§ **EXERCISE**
Answer with a single number stating how many lines of the entries below include the string "window".

§ **Stored entries**
----
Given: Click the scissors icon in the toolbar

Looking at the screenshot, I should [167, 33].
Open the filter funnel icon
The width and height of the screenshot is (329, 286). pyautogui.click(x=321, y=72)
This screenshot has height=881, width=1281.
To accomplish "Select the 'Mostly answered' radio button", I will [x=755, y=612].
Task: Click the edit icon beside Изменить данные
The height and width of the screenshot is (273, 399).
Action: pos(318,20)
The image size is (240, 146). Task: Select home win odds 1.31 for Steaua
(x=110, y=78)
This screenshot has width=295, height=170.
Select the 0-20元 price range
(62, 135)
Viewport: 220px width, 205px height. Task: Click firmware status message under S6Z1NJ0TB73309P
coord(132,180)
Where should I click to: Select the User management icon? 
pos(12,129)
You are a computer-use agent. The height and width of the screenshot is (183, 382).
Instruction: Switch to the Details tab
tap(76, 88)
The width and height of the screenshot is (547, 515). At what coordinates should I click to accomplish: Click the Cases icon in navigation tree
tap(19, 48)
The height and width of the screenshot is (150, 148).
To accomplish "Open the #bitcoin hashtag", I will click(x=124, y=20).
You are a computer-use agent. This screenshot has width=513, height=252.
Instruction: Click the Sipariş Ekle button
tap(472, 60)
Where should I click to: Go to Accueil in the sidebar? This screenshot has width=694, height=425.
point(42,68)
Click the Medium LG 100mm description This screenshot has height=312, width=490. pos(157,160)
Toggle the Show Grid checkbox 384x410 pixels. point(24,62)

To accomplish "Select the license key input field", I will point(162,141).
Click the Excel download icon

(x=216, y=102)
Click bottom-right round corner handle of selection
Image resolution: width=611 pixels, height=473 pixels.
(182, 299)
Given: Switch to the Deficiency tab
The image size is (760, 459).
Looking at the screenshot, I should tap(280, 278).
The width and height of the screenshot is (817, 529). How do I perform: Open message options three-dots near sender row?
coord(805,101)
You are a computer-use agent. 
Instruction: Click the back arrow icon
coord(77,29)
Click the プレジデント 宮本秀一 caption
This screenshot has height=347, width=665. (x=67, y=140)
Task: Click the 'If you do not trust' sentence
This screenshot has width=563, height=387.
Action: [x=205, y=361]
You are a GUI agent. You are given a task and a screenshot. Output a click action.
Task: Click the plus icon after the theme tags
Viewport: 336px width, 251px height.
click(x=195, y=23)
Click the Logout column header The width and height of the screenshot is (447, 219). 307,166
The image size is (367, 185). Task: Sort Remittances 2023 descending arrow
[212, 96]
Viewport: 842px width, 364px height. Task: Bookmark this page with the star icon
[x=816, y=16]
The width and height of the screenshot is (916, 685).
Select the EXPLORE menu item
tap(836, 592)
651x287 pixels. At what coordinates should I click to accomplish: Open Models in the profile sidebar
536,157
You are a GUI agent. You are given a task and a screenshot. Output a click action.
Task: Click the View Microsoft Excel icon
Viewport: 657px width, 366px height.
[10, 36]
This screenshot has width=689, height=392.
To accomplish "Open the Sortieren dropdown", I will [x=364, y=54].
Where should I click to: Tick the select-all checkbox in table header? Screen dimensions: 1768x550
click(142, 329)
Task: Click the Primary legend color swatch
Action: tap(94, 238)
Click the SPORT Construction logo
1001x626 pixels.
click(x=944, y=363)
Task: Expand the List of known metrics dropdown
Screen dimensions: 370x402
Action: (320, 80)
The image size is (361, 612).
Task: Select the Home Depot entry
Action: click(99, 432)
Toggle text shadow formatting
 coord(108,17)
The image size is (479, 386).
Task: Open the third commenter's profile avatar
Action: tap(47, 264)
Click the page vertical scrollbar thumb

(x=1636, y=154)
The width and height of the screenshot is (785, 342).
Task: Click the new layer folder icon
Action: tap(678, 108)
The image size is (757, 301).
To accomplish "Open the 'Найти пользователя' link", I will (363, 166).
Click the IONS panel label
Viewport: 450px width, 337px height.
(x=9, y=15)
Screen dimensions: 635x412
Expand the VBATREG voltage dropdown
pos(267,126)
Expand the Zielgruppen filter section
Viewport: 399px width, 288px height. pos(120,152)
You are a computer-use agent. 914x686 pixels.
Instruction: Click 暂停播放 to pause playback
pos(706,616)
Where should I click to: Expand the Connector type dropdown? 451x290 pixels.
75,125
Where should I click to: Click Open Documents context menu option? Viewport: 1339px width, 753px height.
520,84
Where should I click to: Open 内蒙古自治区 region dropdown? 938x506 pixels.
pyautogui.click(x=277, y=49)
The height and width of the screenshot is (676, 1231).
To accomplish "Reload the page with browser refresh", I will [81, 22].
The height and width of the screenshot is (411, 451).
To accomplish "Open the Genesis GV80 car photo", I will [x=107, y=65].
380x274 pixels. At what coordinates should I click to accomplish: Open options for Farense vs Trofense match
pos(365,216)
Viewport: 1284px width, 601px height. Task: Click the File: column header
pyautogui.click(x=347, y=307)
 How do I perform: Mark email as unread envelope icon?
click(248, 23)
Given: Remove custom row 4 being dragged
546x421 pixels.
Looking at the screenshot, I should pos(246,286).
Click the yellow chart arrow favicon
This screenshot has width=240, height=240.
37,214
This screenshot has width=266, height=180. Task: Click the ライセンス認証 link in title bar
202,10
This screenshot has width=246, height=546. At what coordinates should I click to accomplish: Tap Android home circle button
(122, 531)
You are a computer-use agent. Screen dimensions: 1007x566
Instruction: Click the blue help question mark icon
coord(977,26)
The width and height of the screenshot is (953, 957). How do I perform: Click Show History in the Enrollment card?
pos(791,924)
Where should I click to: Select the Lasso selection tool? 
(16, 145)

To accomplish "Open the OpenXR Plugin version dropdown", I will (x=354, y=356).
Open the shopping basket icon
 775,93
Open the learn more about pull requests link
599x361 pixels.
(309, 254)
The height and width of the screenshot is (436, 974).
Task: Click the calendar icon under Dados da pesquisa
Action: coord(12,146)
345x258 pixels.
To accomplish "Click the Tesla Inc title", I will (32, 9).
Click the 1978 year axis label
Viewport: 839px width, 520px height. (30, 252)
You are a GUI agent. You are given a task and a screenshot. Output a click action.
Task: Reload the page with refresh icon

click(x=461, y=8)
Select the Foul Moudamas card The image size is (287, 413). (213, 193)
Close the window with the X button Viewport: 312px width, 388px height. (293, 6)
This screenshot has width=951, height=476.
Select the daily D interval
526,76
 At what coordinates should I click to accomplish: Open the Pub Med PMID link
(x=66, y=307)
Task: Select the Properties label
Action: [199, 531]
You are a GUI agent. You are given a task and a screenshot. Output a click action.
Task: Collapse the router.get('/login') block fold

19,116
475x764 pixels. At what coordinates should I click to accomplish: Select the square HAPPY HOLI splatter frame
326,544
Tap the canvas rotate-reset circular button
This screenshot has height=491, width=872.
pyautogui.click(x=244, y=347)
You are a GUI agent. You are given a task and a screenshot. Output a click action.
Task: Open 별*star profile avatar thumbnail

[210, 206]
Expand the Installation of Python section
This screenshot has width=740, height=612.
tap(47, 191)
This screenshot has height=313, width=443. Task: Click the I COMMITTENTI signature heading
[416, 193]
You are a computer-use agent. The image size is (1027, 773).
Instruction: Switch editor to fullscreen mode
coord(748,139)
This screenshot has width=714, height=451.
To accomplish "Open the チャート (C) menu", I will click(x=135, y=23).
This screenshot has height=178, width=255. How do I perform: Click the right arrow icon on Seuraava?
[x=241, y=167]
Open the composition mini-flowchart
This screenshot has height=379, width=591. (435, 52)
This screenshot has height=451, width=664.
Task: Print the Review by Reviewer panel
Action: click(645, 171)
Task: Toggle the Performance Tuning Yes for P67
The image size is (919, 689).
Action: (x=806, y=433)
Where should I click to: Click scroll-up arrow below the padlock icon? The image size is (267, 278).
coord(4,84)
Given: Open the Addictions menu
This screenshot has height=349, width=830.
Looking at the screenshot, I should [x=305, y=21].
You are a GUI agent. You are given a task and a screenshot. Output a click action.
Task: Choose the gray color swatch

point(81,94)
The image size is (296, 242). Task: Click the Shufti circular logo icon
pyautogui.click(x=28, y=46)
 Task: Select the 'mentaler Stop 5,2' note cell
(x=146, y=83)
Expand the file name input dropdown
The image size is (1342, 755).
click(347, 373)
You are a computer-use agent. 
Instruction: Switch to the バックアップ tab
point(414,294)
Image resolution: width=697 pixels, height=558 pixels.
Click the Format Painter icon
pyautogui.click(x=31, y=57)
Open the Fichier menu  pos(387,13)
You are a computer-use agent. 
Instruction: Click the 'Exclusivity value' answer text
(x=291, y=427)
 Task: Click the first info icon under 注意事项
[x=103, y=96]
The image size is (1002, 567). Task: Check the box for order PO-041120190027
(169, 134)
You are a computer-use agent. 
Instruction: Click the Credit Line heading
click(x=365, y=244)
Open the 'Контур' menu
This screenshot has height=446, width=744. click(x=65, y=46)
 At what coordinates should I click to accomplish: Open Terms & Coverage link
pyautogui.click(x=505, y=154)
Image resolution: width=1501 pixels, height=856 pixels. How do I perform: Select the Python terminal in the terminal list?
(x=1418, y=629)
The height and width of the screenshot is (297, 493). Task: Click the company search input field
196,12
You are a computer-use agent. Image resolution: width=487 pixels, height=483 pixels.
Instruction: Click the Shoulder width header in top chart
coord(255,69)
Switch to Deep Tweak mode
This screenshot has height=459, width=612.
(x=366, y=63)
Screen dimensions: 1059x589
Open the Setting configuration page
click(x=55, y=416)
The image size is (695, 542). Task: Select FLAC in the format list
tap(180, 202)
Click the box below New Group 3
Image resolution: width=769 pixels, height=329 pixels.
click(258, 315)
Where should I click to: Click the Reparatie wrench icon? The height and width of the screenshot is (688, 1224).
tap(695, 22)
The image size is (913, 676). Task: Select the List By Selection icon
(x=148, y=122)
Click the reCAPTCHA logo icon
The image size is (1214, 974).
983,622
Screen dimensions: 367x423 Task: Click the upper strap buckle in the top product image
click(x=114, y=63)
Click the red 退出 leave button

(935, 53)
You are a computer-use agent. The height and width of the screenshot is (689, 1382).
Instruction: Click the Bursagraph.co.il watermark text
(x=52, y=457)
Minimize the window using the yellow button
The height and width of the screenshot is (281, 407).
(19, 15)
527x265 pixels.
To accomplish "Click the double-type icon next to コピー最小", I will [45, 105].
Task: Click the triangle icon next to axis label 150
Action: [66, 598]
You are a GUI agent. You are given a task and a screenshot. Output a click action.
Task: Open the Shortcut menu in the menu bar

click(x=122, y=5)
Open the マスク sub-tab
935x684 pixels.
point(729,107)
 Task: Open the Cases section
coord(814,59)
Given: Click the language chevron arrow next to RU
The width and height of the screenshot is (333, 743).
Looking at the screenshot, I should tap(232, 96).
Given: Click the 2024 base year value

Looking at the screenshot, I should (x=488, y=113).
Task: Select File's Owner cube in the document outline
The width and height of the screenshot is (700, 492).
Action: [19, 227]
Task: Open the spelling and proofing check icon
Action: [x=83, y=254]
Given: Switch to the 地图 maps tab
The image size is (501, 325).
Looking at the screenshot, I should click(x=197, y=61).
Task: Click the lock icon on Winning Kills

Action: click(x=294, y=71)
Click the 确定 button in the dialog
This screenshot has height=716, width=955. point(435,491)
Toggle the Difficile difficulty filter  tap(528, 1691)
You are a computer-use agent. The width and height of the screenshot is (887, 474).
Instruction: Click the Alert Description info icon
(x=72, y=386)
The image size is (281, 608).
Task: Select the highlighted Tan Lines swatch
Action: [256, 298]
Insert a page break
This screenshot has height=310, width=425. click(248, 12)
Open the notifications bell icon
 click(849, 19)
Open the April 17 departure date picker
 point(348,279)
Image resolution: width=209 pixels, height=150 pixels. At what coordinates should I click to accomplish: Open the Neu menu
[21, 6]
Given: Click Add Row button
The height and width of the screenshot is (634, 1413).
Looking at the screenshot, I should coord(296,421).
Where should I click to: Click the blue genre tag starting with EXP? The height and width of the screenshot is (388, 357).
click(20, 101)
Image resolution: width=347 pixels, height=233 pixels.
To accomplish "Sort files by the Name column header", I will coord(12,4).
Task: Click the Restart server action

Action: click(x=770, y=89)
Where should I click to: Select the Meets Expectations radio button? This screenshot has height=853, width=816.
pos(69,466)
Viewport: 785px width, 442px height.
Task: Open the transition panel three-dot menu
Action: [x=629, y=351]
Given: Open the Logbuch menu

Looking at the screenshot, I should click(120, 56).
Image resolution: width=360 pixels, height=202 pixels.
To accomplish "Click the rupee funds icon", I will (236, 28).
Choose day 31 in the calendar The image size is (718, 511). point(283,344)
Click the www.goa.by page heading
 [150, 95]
----
§ **SOLUTION BELOW**
2